Odoo Server Configuration
Odoo's worker model directly impacts how database connections are used. The key settings in your Odoo configuration file:
# odoo.conf
workers = 6 # CPU cores * 2 + 1 (for an 8-core server)
max_cron_threads = 2 # Separate cron workers
limit_memory_hard = 2684354560 # 2.5 GB per worker
limit_memory_soft = 2147483648 # 2 GB soft limit
limit_time_cpu = 600 # 10 min CPU time per request
limit_time_real = 1200 # 20 min wall time per request
db_maxconn = 32 # Connections per worker to PostgreSQL
A common mistake is setting workers too high. Each Odoo worker holds a persistent database connection, so workers * db_maxconn must stay below PostgreSQL's max_connections. Six workers with 32 connections each means 192 potential connections — close to our 200 limit. If you need more workers, use PgBouncer as a connection pooler between Odoo and PostgreSQL.
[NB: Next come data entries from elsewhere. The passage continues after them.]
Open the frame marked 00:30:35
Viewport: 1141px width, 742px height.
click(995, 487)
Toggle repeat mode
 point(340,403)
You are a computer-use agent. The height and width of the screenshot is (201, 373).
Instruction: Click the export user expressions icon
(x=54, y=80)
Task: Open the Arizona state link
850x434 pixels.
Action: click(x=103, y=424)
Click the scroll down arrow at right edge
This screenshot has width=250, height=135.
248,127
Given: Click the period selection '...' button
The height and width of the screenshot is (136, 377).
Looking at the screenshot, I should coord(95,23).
Maintenance: The Work Nobody Wants to Do
PostgreSQL relies on regular VACUUM and ANALYZE operations to maintain accurate table statistics and reclaim dead row space. Autovacuum handles this automatically, but its default settings are too conservative for Odoo's write-heavy tables.
# More aggressive autovacuum for Odoo
autovacuum_vacuum_scale_factor = 0.05 # Default 0.2
autovacuum_analyze_scale_factor = 0.025 # Default 0.1
autovacuum_vacuum_cost_delay = 2ms # Default 20ms (speed up vacuum)
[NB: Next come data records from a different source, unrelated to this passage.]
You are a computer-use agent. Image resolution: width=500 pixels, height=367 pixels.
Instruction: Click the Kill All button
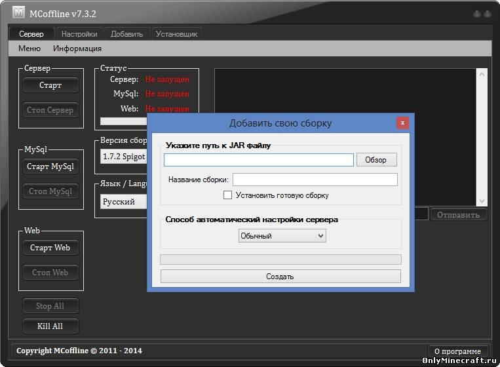pyautogui.click(x=50, y=326)
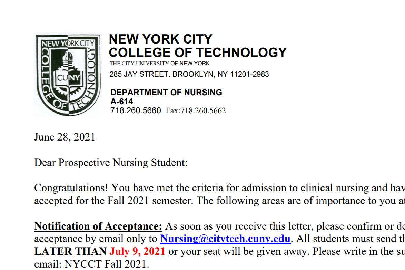Click the Dear Prospective Nursing Student greeting
The height and width of the screenshot is (270, 405).
[x=111, y=163]
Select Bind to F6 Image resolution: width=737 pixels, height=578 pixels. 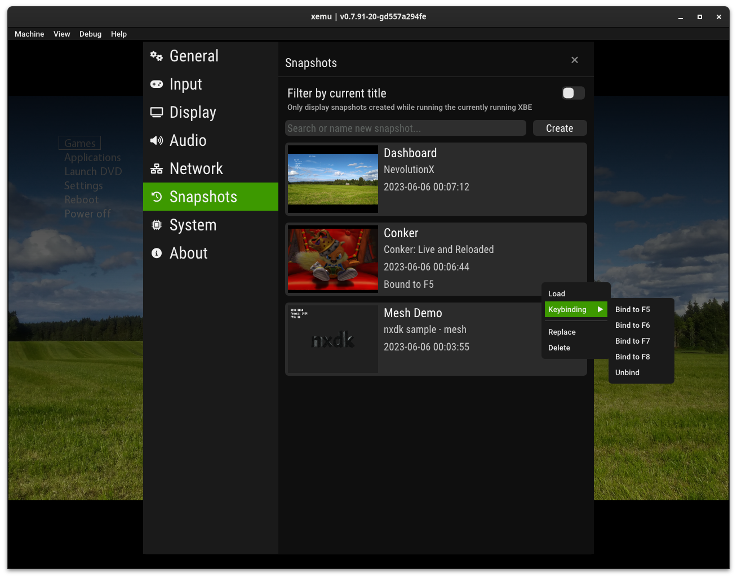point(632,325)
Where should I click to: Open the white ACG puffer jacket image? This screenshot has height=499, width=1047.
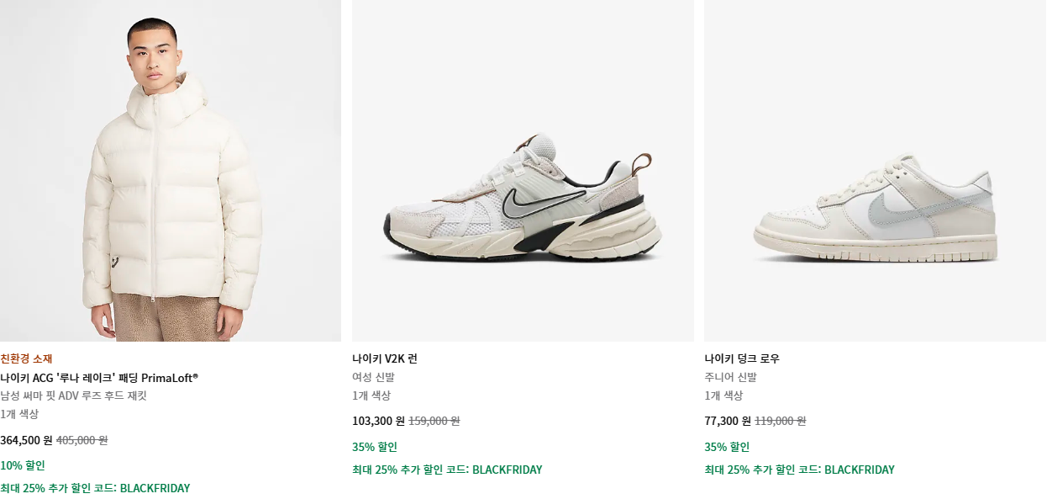pos(171,171)
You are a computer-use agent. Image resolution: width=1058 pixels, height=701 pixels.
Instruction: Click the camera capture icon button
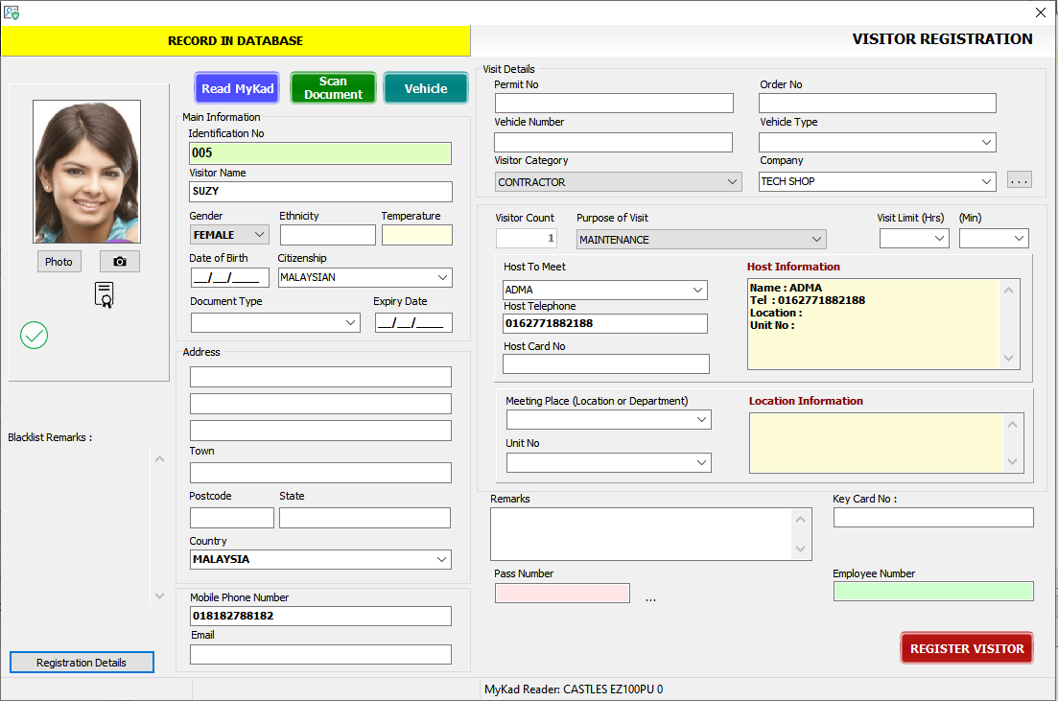pos(119,262)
autovacuum_max_workers = 4 # Default 3
For tables that change heavily — mail_message, bus_bus, ir_attachment — consider table-level autovacuum overrides that run even more aggressively. The bus_bus table in particular accumulates and deletes rows constantly as Odoo's longpolling bus operates, and a backed-up vacuum on this table can cause visible UI lag.
Measuring the Impact
After applying these changes, go back to pg_stat_statements and reset the counters:
SELECT pg_stat_statements_reset();
Let the system run under normal load for 24 hours, then compare the new top-20 query list against your baseline. We typically see total query time drop by 50–70% after the first round of index additions and PostgreSQL tuning. ORM-level fixes in custom modules add another 20–30% on top of that for the specific operations they target.
Performance tuning isn't a one-time event. As your data grows and usage patterns shift, new bottlenecks emerge. Schedule a quarterly review of pg_stat_statements output and sequential scan ratios. The hour you spend analyzing query patterns saves hundreds of hours of accumulated user wait time over the following quarter.